INSTRUCTIONS FOR THE TASK:
Set down exactly the lines below, starting at the one that contains "Task: Open the Documents tab" and ending at the one that contains "Task: Click the headline word Livestreaming", with both of those lines included and nothing else.

::::

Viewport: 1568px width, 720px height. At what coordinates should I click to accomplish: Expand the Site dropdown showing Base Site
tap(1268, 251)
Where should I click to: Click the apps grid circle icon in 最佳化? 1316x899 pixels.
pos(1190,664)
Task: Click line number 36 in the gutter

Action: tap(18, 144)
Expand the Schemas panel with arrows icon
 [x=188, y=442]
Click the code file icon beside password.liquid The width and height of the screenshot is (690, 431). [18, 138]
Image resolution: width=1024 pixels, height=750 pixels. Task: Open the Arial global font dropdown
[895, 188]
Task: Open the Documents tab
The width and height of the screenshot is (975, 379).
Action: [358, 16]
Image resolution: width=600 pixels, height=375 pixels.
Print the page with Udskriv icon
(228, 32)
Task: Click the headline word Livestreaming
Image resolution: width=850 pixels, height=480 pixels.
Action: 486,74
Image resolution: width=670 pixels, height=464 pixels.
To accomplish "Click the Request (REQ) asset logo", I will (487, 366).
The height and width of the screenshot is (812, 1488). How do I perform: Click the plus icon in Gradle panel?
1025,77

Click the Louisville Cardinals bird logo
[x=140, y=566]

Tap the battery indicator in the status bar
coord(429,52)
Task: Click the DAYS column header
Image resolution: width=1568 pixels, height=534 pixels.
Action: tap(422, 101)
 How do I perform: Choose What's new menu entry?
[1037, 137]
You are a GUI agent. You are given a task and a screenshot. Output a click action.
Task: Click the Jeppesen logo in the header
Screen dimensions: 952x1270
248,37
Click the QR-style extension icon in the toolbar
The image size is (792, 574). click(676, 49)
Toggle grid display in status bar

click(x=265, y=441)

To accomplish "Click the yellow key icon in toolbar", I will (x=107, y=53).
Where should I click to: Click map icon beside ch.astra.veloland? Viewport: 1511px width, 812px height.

::::

EXERCISE RESPONSE:
Task: Open the Documents tab
The width and height of the screenshot is (975, 379).
Action: [358, 16]
Image resolution: width=600 pixels, height=375 pixels.
Print the page with Udskriv icon
(228, 32)
Task: Click the headline word Livestreaming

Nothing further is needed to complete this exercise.